We have all spent our days in search of the film (camera, lens, CMOS, CCD) that is perfect. The one with no compromises. I am absolutely sure that I will find a slide film with 10 stops of latitude and no grain for my Xpan (ISO 1600 of course). I am also sure that someone is prototyping a 6mm-600mm f2.8LIS that weighs 300 grams. ;-)

The point is, I suppose, that photography is partly about overcoming the limitations of the equipment we use. Velvia is a slow film. Sorry, it just is. Velvia 50 (or 40,32,25......) is not the same as Velvia 100 (although I like the 100 a lot), or the same as E200 or Provia 400F. If you want to shoot with it and you want DOF then you will need some sort of support. Otherwise you need a different film.

I often travel with a monopod and a Manfrotto table top tripod when the three legged beast is too much too bear and I find that I can usually get 2 stops benefit from the monopod or find a suitable place for the tiny tripod (rock tree branch). I will often use the mini tripod and push it hard up against a wall. A jacket or bean bag may help.

There are ways to improve stability that do not involve a tripod however there is also no "trick" or technique that can replace a tripod.

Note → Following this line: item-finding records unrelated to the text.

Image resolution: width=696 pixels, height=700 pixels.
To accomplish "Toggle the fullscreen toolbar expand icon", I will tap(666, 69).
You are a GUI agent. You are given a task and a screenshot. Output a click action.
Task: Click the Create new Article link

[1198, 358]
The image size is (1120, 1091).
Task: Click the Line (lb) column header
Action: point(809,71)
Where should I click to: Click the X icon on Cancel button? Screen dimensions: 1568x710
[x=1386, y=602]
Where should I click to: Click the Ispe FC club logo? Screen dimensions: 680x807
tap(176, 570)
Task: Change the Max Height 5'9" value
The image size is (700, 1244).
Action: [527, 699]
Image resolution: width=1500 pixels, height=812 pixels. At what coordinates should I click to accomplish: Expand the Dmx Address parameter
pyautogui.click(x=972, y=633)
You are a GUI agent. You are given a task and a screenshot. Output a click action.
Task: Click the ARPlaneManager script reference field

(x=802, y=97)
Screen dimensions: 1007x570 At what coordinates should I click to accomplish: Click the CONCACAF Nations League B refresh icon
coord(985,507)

I recently travelled to Norway and I took no SLR gear for the trip and no tripod (first time in years I travelled this light). I wanted to travel really light. While I was there I shot only what I thought my equipment could handle. No birds or running Reindeer. No macro stuff. I am sure there were opportunities that I missed. But with an Xpan 45mm, 90mm and 40 rolls of Velvia I had a blast. I had a great challenge finding subjects that suited what I had. But before I left I made a decision to look only for subjects that suited the gear I had and I accepted that there were some things I just couldn't do.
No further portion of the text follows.